Adam se penche vers moi en souriant, puis plonge son regard clair dans celui de Matt.
— Je ne vois aucun mal à ça, bien au contraire. On est libre de faire comme on veut, mon pote. Et toi ? Tu finis rarement dans un état irréprochable à chacune de nos soirées, il tourne un regard complice vers moi, ne l'écoute pas.
Mes lèvres s'étirent en un sourire alors que mon regard se plonge dans l'émeraude de ses yeux. Matt capitule, visiblement pas à son avantage et discute discrètement avec Doris, des uns et des autres, essayant de se caser pour la soirée. Lisa participe à leur petit conciliabule, armée de la plus belle chose qui soit, sa beauté du langage.
Pendant ce temps, Adam m'interroge sur mes goûts, cherchant à en apprendre un peu plus sur moi. J'exprime alors ma passion pour le dessin et l'écriture puis la discussion s'oriente d'elle-même sur le surf et l'océan qu'il me décrit presque comme une religion. Et je bois chacune de ses paroles, comme de l'hydromel, charmée par ses yeux, les traits de son visage, et tout ce qui le représente. Nous nous découvrons un penchant commun pour la musique et échangeons à l'infini. Se dévoile ainsi un homme passionné, aimant sa liberté et qui apprécie de découvrir ce qui l'entoure.
Les verres ayant été vidés, la soirée consommée, tout le monde rentre peu à peu chez lui, laissant derrière eux les vestiges d'une fête bien arrosée. Colin est parti avec sa groupie, Doris s'est évaporée dans la nuit, Matt est parti avec une de ses conquêtes et Adam s'est proposé de ramener nous, Lisa et moi.
Le cœur tambourinant dans ma poitrine, je ramasse mes affaires et m'installe à l'avant tandis que Lisa se met à l'arrière. Adam conduit tranquillement dans les rues illuminées et malgré les verres ingurgités, sa prudence m'étonne. Sous un air lounge, l'ambiance est sobre, presque feutrée. Il est tard, mais je n'ai pas envie de rentrer.
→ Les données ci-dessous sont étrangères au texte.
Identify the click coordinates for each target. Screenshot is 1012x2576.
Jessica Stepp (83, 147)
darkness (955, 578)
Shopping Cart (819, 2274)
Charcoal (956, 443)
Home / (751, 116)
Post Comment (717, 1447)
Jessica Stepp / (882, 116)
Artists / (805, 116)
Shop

Nous faisons une halte au domicile de Lisa, à Times Square — un célèbre quartier branché de New York. Lorsqu'elle a rejoint son appartement, la camionnette roule paisiblement jusqu'à Greenwich village et Adam poursuit notre conversation sur la musique, me proposant de venir voir le groupe aux répètes un de ces jours. Notre entente est tellement évidente que j'en frissonnerais presque, ponctuée de rires et de sourires, comme si on se connaissait depuis toujours, en somme. Une alchimie qui opère dès le début et m'étonne de part sa rareté. Lorsqu'il arrive dans mon quartier, sur la East 8th street, il se gare et éteint le moteur. Une main sur le volant, il se tourne vers moi et me laisse lui parler de ma passion pour le dessin et l'écriture. Ses yeux verts et son sourire n'en finissent pas de me charmer. Il sort soudain son téléphone de la poche de sa veste en cuir et lève un regard tendre ornant ses lèvres d'un sourire.
— Tu me donnes ton numéro ? Ce sera plus simple pour se voir. Je te montrerai les livres que j'ai chez moi et je pourrais même t'en prêter. Puis, à l'occasion je pourrais te montrer le surf aussi, si ça te tente.
— Bien-sûr, assuré-je en fouillant dans mon sac pour trouver mon téléphone.
Je lui dicte mon numéro qu'il entre aussitôt dans son téléphone puis lève ses deux émeraudes vers moi, en faisant de même. Le ciel bleus ourlé de rose fait son apparition et jour ne va pas tarder à se lever.
— Je vais te laisser. Merci encore pour tout.
— Aucun problème. Je vais aller me reposer aussi, je me lève tôt demain et il faudrait que je dorme au moins quelques heures. Je t'appelle pour le week-end prochain ?
— Aucun problème. Merci pour la soirée, c'était génial.
Descendant de voiture, mon cœur ne cesse de battre à tout rompre. Encore excitée de cette soirée, je mets une bonne heure avant de m'endormir, répondant aux nombreux sms de Lisa qui s'impatiente d'en savoir plus.